Task directions:
With the pictures removed, retype the lines from the one holding "The image size is (500, 467)." through the end of the records, exactly as written.

┌─ Supplied material

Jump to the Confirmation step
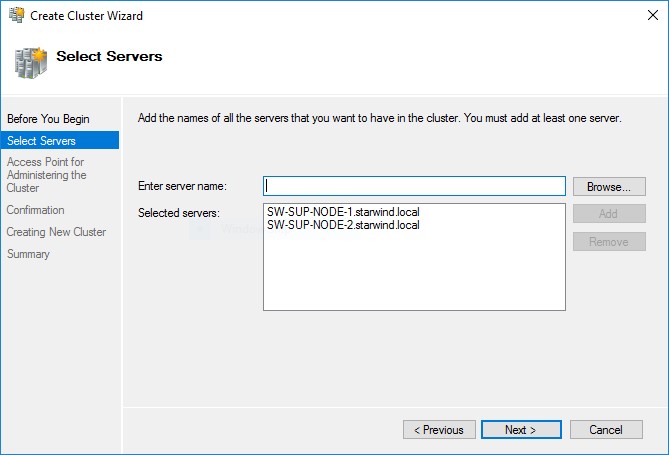This screenshot has height=455, width=669. click(x=35, y=210)
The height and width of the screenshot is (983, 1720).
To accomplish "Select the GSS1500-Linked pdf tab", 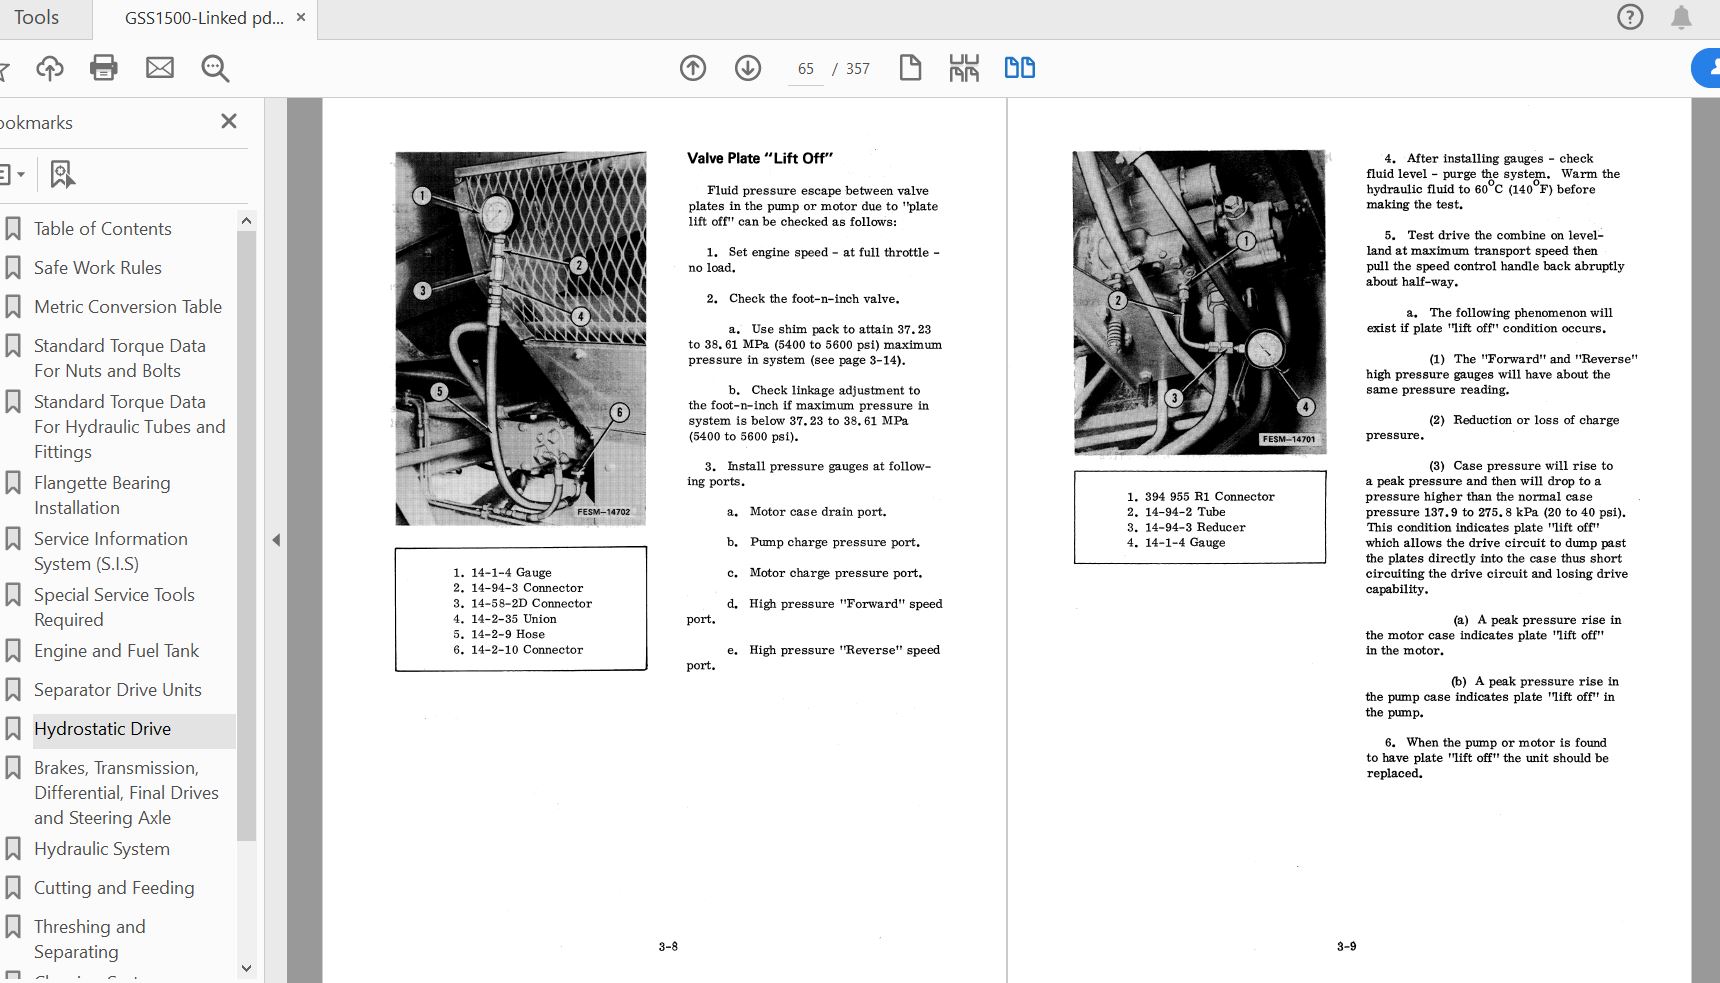I will (x=204, y=18).
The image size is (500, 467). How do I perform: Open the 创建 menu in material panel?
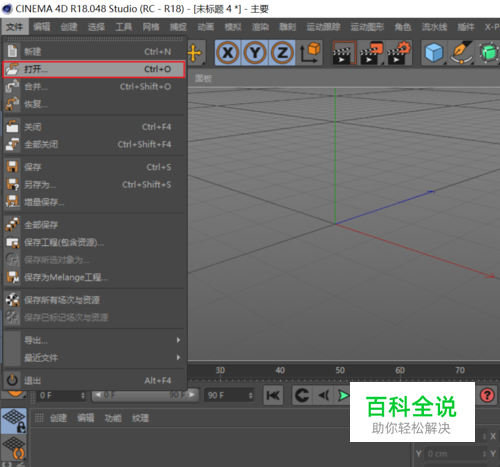(x=58, y=418)
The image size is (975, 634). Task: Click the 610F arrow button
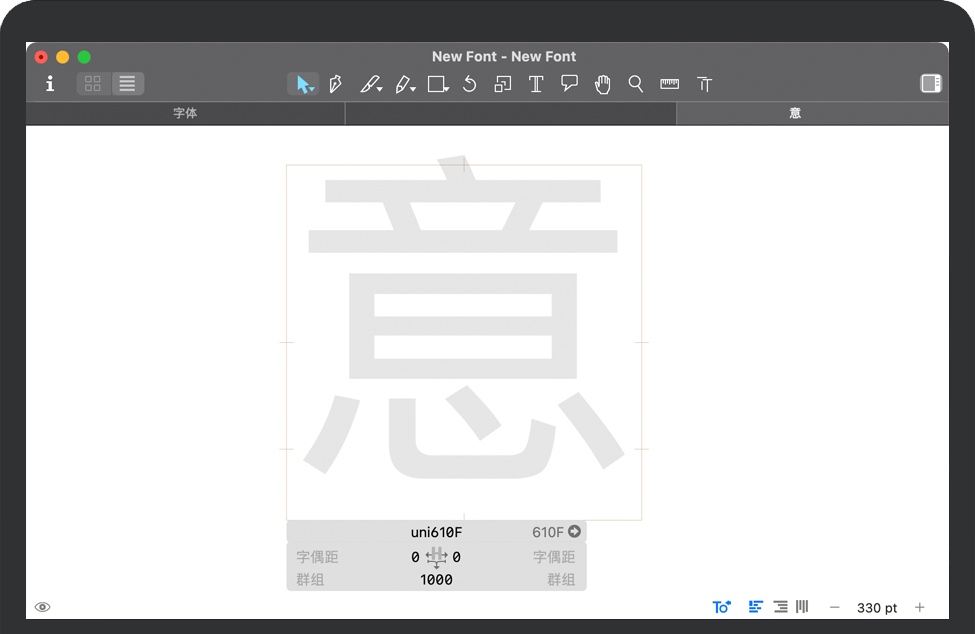click(574, 532)
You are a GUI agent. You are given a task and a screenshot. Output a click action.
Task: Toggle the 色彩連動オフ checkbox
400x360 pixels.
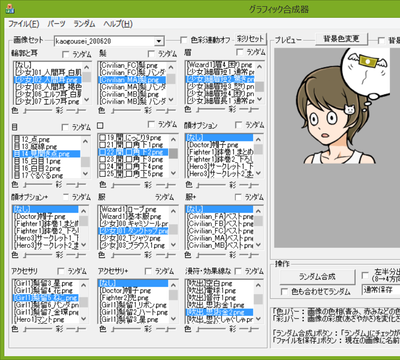coord(183,40)
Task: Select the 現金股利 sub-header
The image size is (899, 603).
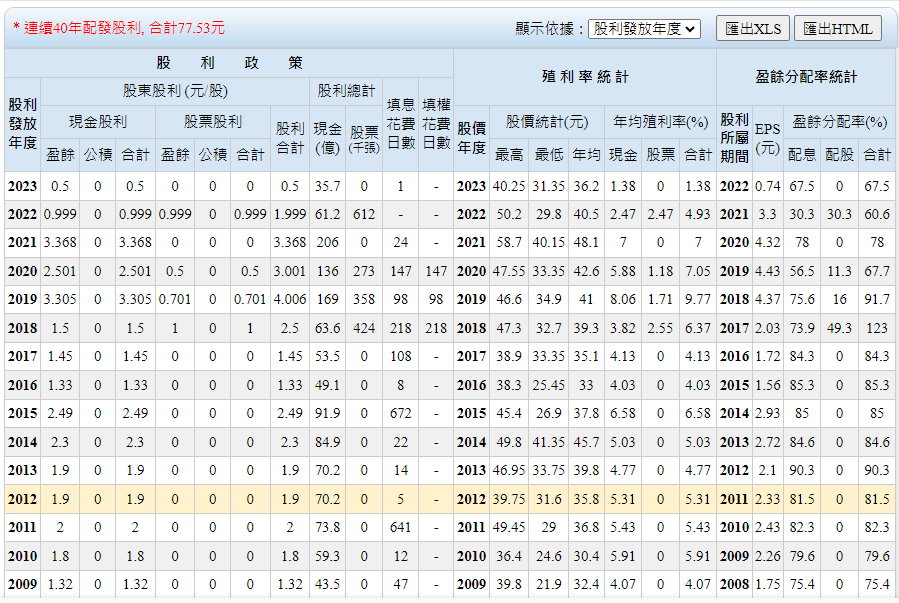Action: (x=97, y=122)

└─

Problem solution:
The image size is (500, 467). How do I perform: Open the 创建 menu in material panel?
(x=58, y=418)
The image size is (975, 634). Task: Click the 610F arrow button
click(574, 532)
You are a GUI agent. You are given a task and a screenshot. Output a click action.
Task: Toggle the 色彩連動オフ checkbox
400x360 pixels.
coord(183,40)
Task: Select the 現金股利 sub-header
The image size is (899, 603).
Action: (x=97, y=122)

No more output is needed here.